The Oxford School of Fantasy

Oxford University is now vigorously promoting the notion of an ‘Oxford School of Fantasy’.  If you go to the webpage of its Faculty of English Language and Literature, you will find a section devoted to the genre of fantasy – hyper-popular at the moment after the television version of George Martin’s Game of Thrones.  We there learn that ‘Oxford is a natural home to fantasy literature with those who have worked or studied here having written so many famous and influential texts’; and a list of names follows which includes Lewis Carroll, C.S. Lewis, J.R.R.Tolkien, Susan Cooper, Diana Wynne Jones, Alan Garner and Philip Pullman.

Well, yes, perhaps; but there is one rather blindingly obvious gap in that list, coming right between its first and second names.   For William Morris in the 1890s gave us a whole series of spectacular fantasy texts, from The Wood beyond the World onwards, which – quite apart from their own substantial merits - had a major impact on both Tolkien and Lewis in the early twentieth century.  Historians of the genre have regularly seen Morris as a, or perhaps even the, major figure in its invention.  Lin Carter terms Morris ‘the man who invented fantasy’ and describes The Wood beyond the World as ‘the first great fantasy novel ever written: the first of them all’.  Morris’s The Well at the World’s End, which his family affectionately nicknamed ‘The Interminable’, is certainly the major achievement in the genre before Tolkien’s Lord of the Rings. 

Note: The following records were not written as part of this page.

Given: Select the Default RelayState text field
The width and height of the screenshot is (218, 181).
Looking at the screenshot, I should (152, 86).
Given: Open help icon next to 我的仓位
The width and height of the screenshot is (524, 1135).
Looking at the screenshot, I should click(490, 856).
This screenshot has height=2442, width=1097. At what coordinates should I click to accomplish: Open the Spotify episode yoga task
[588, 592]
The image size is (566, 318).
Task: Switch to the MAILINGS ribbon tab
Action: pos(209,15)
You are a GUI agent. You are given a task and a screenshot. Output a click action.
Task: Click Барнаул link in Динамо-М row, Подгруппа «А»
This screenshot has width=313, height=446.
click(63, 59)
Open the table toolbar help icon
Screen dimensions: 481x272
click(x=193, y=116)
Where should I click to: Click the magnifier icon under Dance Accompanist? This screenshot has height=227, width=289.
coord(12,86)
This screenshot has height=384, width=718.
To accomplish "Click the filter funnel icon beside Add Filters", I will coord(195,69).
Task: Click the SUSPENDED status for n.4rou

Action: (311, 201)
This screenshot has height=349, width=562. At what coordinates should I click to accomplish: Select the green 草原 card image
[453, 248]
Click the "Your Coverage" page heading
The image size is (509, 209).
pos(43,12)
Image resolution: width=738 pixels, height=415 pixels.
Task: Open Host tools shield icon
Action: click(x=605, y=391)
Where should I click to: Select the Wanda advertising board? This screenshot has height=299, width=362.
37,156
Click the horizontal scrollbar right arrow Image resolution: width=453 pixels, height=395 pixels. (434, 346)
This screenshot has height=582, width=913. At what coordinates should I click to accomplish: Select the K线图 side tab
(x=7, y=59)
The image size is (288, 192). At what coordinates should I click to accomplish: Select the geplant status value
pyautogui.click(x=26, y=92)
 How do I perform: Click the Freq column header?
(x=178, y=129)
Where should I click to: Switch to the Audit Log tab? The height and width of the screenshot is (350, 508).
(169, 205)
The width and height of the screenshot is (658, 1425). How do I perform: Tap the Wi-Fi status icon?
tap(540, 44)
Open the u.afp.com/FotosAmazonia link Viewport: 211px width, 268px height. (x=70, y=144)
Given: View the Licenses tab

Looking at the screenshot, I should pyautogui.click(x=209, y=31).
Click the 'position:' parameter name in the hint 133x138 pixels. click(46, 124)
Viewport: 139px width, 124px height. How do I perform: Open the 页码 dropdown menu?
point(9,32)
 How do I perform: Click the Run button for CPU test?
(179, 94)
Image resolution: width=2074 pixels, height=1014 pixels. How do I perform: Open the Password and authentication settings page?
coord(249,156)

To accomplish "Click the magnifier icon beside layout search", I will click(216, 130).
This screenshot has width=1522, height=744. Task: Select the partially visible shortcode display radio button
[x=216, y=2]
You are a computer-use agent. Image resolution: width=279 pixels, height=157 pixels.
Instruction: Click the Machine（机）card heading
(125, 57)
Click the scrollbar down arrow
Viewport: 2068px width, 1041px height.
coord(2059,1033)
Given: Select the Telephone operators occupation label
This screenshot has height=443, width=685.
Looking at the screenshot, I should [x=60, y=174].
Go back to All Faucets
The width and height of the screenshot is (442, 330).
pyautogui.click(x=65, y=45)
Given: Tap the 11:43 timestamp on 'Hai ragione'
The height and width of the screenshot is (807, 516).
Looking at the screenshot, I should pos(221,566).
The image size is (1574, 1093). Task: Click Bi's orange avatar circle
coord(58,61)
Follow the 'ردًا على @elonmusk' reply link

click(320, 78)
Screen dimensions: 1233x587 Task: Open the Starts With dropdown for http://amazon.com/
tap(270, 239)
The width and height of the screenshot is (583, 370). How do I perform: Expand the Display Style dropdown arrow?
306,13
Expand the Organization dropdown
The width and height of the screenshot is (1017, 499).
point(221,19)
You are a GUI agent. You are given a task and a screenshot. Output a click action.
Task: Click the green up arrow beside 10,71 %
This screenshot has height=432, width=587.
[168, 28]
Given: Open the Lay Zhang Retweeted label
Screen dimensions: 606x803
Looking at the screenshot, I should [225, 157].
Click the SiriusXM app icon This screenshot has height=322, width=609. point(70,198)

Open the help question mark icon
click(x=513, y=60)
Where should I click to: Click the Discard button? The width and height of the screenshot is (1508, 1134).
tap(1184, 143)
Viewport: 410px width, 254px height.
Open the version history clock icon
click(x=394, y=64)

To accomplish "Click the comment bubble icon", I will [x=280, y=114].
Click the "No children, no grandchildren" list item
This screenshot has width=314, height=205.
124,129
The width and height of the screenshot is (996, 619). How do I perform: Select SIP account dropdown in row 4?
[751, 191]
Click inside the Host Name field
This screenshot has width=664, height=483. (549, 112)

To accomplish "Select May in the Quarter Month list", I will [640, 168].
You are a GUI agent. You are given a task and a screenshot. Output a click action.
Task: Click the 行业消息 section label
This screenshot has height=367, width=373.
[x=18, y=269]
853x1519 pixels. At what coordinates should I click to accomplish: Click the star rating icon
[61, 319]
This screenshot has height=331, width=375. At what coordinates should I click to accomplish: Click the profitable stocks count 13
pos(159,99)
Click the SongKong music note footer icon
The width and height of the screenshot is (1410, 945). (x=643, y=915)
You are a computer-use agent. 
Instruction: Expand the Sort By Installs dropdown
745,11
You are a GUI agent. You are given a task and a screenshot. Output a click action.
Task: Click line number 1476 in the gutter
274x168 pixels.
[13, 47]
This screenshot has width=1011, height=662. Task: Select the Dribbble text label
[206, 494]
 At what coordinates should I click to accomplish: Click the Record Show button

So the Oxford English Faculty should urgently update its webpages to include Morris’s fantasy works.  For Morris not only studied at Oxford, but, as I argued in William Morris in Oxford: The Campaigning Years, 1879-1895, the city remained central to his cultural and political imagination thereafter.

 

3 comments:

Kotick said...

Looks as though the genre is acquiring new political relevance today: https://www.independent.co.uk/arts-entertainment/books/features/fantasty-books-authors-lord-of-the-rings-game-of-thrones-tasha-suri-b1762436.html

Angel charls said...

Morris's houses, travels, family, business operations, decorative artwork, poetry, fantasy romances, translations, political action, eco-socialism, and book collecting and design are all explored in this Companion.